▶ [Directions for this task]: Please set down, word for word, the rows that begin at the line containing "Where should I" and end after the line containing "tap(312, 242)". Leave the pictures out of your answer.

▶ [Data supplied]:
■ ■ ■

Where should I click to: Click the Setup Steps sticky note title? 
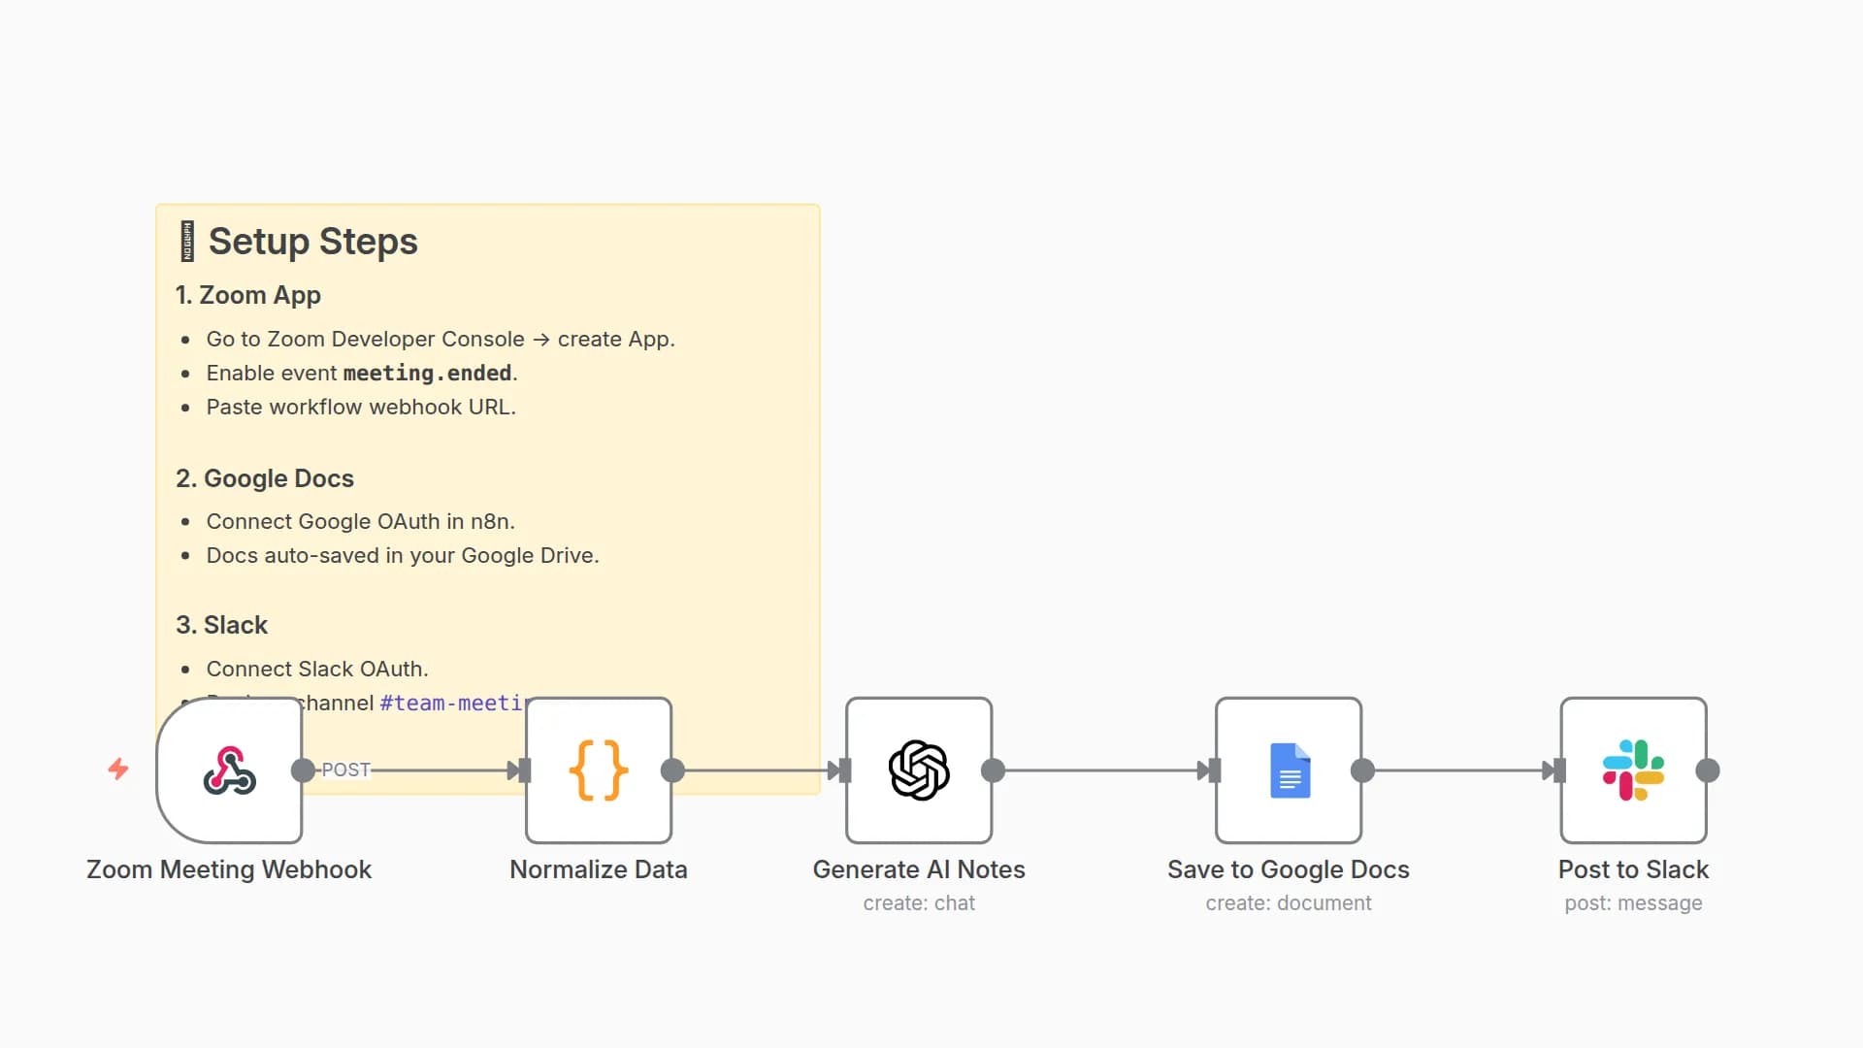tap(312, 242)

■ ■ ■

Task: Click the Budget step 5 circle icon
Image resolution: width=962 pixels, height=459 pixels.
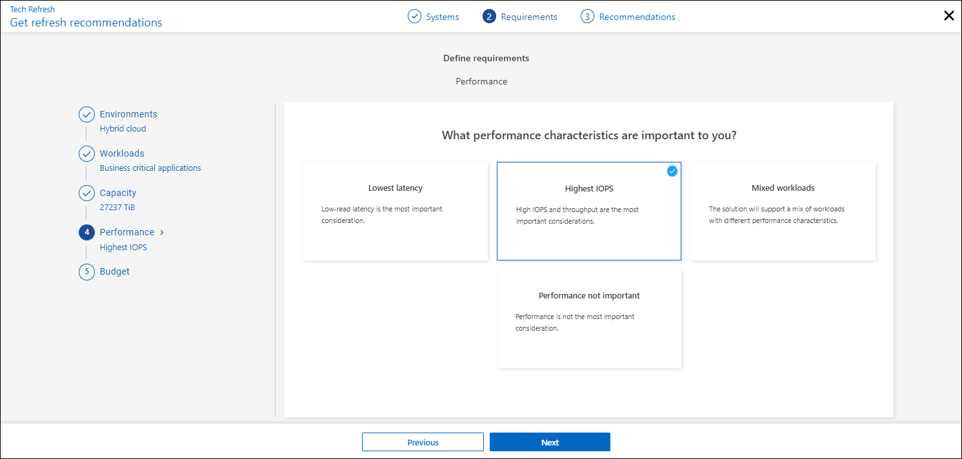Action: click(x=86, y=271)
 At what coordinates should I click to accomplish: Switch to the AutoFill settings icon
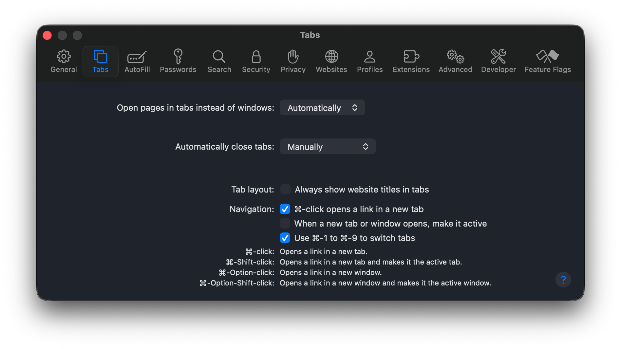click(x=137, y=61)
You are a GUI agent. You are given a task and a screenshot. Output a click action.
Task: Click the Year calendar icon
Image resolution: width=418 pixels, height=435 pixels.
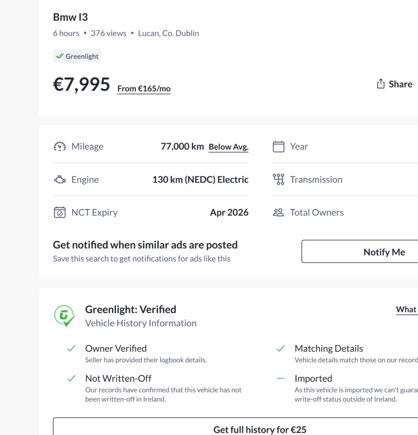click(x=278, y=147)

■ ■ ■

▶ [Result of the task]:
Where should I click to: Click the Setup Steps sticky note title? 
tap(312, 242)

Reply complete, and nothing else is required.